*Task instructions*:
Leaving out the pictures, print exactly the lines from the one holding "You are a computer-use" to the last line of the entries below, both included, and nothing more.

*Given information*:
=== Begin Enclosure ===

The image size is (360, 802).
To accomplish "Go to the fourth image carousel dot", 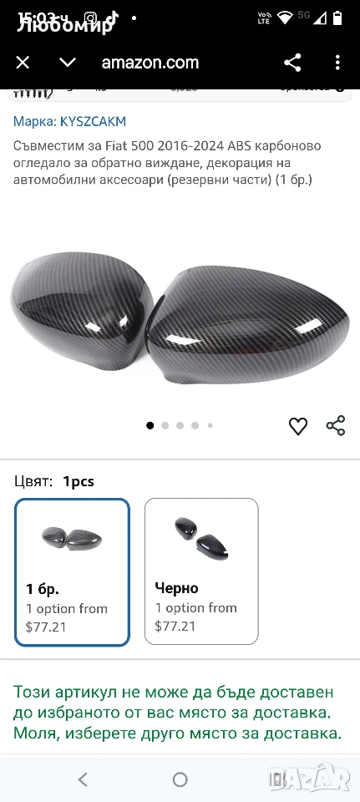I will (x=195, y=425).
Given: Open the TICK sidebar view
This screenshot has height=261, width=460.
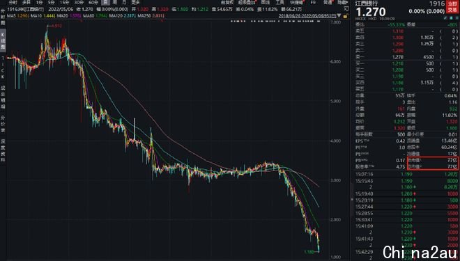Looking at the screenshot, I should [x=3, y=67].
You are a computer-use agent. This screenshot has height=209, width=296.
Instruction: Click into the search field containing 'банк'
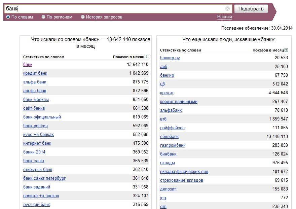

=== End Enclosure ===

*Answer to this problem*:
You are a computer-use agent. This screenshot has height=209, width=296.
Instruction: Click into the search field containing 'банк'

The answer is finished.